We do so by induction. There is nothing to show for \(t = 0\), since the initial individual is chosen uniformly at random in both algorithms. Assume that at some time \(t \ge 0\) both algorithms have the same fitness level densities. We show that this is also true at time \(t+1\). Since \(\Pr [\textsc {Lo} (X^{(t+1)}) = i] = \sum _{j=0}^n \Pr [\textsc {Lo} (X^{(t+1)}) = i \mid \textsc {Lo} (X^{(t)}) = j] \Pr [\textsc {Lo} (X^{(t)}) = j]\) and since the \(\Pr [\textsc {Lo} (X^{(t)}) = j]\) are identical for both algorithms, it suffices to show that both algorithms have identical \(\Pr [\textsc {Lo} (X^{(t+1)}) = i \mid \textsc {Lo} (X^{(t)}) = j]\) for all \(i, j \in [0{\ldots }n]\).

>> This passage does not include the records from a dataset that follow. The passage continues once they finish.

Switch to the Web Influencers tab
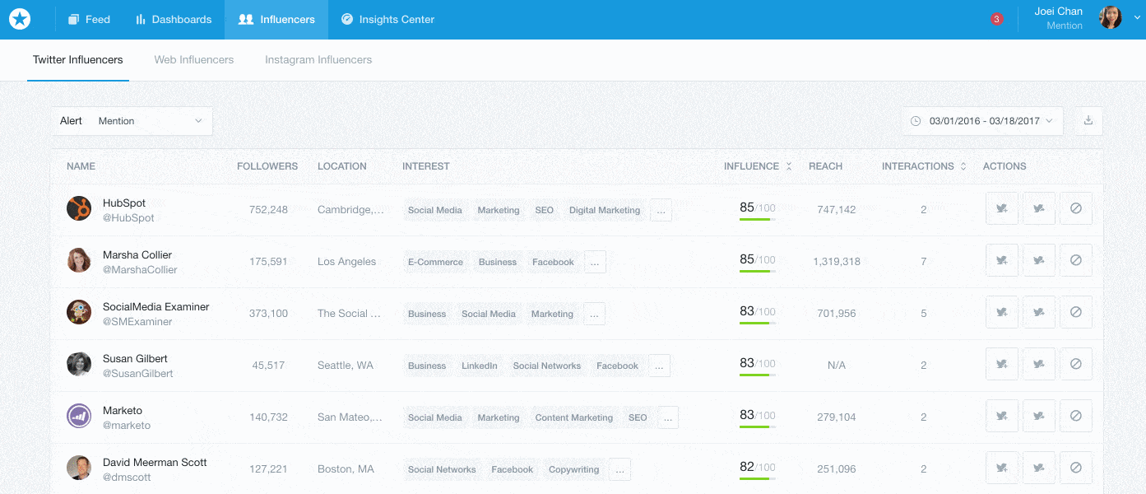This screenshot has height=494, width=1146. pyautogui.click(x=193, y=59)
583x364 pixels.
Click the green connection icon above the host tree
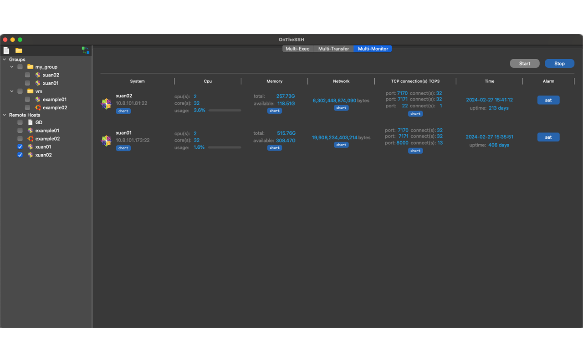86,51
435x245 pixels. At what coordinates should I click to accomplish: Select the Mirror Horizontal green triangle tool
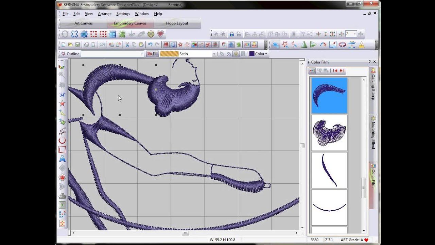(304, 45)
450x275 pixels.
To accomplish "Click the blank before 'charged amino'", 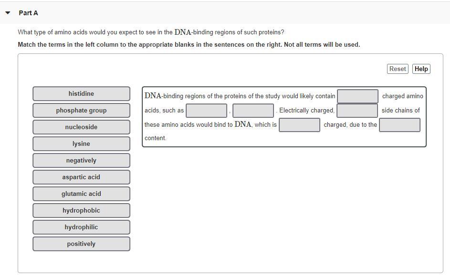I will tap(357, 96).
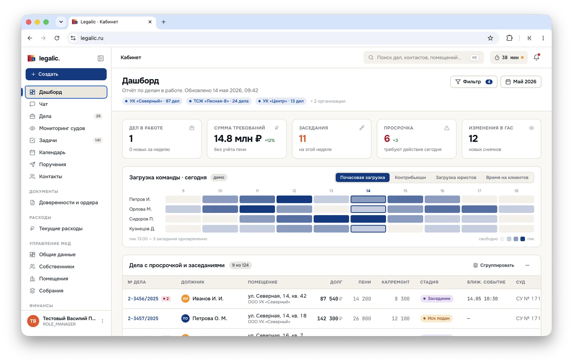Viewport: 573px width, 364px height.
Task: Collapse the sidebar panel icon
Action: tap(101, 58)
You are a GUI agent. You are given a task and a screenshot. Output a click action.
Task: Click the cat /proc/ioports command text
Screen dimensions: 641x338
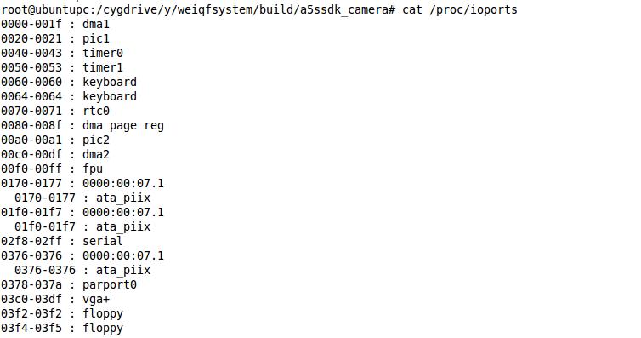(x=460, y=9)
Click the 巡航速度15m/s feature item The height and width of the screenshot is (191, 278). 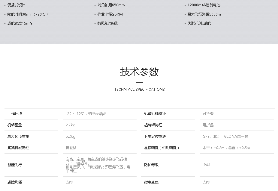point(20,23)
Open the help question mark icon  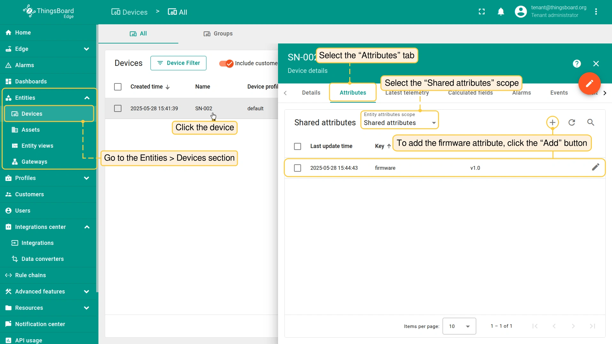tap(577, 64)
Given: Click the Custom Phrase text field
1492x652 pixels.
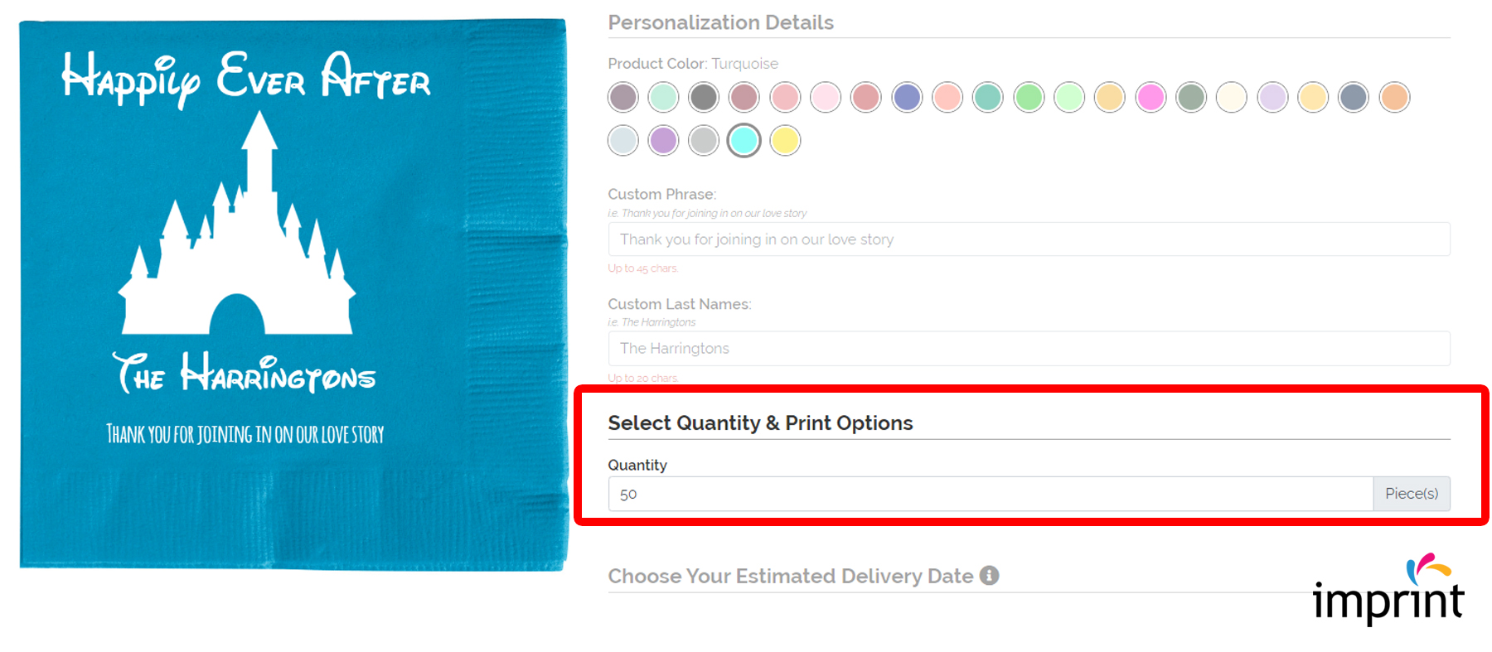Looking at the screenshot, I should [1029, 239].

Let \(j \in [0{\ldots }n]\). Since there is nothing to show for \(j=n\), let us assume \(j < n\). For the \((1 + 1)~\text{ EA }_{{\mathbb {P}}}\), the probability to leave the j-th fitness level is the probability to flip the \((j+1)\)-st bit and to not flip bits \(1, {\ldots }, j\). By definition of the \((1 + 1)~\text{ EA }_{{\mathbb {P}}}\), this is exactly \({\mathbb {P}}[C_{j+1}]\). The second algorithm \(\hbox {RLS}_{\vec {p}}\), obviously, leaves the j-th fitness level if and only if the \((j+1)\)-st bit is the single bit that is flipped, which by definition happens with probability \(p_{j+1} = {\mathbb {P}}[C_{j+1}]\). For both algorithms, conditional on that the j-th fitness level being left, the bits with index larger than \(j+1\) are independently and uniformly distributed. Consequently, the number of additional fitness levels gained in addition to the \((j+1)\)-st one is also equally distributed. \(\square \)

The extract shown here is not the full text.